A further challenge for small organisations is that laws and regulations are not static. Businesses also need to plan for legal research or regulatory investigations.
The following are some steps towards and remaining compliant
- Data encryption and confidentiality – Businesses should have technology to ensure personal data collected is stored in encrypted form and also have internal mechanisms to guard against misuse by unauthorized access.
- Data minimization – purging the unnecessary data which is not required.
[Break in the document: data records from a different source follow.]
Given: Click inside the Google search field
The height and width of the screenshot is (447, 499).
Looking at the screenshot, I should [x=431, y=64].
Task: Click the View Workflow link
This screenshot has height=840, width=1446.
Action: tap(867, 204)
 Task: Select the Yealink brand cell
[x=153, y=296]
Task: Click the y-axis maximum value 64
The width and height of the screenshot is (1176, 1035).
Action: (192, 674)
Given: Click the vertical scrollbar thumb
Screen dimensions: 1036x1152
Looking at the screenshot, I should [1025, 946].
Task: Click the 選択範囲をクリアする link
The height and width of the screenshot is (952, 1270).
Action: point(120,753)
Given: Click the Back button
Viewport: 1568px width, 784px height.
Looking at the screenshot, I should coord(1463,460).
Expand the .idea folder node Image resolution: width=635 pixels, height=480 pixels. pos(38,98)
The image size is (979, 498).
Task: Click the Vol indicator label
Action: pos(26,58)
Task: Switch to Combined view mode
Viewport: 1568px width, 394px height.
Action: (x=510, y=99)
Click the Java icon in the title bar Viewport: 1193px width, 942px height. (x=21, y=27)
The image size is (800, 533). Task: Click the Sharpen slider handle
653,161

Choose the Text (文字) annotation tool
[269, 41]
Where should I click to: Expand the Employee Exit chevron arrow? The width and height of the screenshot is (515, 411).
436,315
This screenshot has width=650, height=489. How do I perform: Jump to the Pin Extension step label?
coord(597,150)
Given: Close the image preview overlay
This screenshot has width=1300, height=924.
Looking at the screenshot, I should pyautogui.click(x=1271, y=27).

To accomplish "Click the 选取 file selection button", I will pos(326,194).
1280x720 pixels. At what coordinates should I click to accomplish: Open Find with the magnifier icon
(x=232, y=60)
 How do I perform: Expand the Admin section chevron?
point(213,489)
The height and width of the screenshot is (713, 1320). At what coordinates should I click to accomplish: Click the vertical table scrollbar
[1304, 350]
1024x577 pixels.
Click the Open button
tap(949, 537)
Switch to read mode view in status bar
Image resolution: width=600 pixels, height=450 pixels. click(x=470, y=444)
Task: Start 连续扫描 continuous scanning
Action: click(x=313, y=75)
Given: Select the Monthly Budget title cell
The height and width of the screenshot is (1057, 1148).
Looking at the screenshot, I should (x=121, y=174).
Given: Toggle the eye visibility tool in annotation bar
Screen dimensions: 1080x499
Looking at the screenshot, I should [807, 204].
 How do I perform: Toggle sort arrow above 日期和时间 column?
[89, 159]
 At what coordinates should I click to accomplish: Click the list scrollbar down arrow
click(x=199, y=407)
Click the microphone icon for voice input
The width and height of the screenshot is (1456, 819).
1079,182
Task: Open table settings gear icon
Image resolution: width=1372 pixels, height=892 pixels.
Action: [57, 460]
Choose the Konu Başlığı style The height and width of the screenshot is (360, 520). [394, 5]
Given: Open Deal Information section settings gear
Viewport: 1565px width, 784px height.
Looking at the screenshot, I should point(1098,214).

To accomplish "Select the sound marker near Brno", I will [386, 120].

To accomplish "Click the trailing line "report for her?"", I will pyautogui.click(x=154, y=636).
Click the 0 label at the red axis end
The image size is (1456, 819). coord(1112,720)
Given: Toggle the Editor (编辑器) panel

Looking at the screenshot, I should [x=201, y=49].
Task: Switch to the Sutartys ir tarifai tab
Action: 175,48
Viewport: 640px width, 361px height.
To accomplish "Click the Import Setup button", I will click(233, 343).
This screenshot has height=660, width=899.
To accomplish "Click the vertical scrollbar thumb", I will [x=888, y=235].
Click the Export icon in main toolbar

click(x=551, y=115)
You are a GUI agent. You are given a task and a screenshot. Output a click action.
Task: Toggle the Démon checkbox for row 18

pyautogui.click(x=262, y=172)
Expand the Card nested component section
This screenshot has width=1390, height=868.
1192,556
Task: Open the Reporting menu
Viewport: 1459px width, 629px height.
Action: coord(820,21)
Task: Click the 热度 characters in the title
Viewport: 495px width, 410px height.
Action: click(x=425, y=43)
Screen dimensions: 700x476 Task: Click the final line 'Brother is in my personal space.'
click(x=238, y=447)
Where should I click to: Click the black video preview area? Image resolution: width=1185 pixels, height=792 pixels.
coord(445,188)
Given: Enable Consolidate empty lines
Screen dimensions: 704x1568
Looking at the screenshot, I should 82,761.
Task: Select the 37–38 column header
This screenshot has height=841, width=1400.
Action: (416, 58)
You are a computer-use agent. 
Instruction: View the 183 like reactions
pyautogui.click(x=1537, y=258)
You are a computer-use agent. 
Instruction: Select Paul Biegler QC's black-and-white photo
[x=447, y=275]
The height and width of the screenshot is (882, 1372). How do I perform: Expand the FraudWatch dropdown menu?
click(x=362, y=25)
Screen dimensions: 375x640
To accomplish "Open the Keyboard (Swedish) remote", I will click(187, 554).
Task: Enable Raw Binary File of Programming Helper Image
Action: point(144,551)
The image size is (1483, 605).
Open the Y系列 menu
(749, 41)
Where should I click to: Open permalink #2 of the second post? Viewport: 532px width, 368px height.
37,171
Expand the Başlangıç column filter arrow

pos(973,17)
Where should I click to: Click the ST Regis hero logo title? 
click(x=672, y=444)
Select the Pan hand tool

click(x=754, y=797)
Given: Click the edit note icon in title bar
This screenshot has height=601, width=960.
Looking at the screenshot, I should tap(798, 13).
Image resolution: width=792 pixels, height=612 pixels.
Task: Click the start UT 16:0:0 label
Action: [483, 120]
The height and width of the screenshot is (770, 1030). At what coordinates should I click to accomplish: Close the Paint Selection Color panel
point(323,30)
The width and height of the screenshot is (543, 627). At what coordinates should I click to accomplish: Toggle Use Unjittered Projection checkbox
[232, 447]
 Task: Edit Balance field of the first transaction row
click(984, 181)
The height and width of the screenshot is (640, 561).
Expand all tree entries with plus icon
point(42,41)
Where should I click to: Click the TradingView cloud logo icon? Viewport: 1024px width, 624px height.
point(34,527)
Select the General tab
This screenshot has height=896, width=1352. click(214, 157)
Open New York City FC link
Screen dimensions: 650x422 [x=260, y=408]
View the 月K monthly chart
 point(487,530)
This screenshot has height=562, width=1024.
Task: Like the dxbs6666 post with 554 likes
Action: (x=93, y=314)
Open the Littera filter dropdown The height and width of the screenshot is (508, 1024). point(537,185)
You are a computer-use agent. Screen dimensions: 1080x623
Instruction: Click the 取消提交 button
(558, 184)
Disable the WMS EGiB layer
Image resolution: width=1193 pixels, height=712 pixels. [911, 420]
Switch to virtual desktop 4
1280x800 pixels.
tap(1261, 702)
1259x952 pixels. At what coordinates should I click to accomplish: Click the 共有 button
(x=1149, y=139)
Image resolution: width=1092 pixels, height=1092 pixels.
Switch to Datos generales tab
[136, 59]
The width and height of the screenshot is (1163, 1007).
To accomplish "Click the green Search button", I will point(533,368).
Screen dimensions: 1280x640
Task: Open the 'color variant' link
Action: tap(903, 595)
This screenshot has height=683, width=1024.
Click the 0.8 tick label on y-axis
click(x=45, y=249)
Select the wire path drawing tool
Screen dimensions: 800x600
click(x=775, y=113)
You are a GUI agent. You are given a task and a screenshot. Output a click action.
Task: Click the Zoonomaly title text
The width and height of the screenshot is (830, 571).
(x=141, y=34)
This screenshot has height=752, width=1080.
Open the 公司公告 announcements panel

- Internal policies – businesses should ensure that all internal and external data collection/ data processing/ data retention policies are updated. Training sessions should be conducted to create awareness amongst the employees in relation to GDPR.
- Data processing agreements – businesses are required to have stipulated data protection obligations with third party processors.
- Consent to be user friendly – businesses need to ensure that consent forms for collection of data from the users should be in simple language so that consent can be provided by the users by a clear affirmative action and should signify agreement to the processing of personal data relating to the user.
- Demonstrating compliance – businesses are required to document all procedures and practices dealing with personal information of data subjects to prove compliance under the GDPR.
The financial consequences of a breach can be significant, and notification / remedying of breaches is both expensive and time-consuming. Aside from the financial ramifications, the risk of professional and reputational damage should not be underestimated, with data protection breaches increasingly at the forefront of the public and media conscience.
As duties on how businesses process data become more onerous, it is vital that SMEs and UAs are aware of their obligations and have adequate procedures in place. Insurers should insist that prospective insureds have robust policies and procedures to ensure that data is dealt with correctly and that the entity is registered with the ICO if appropriate.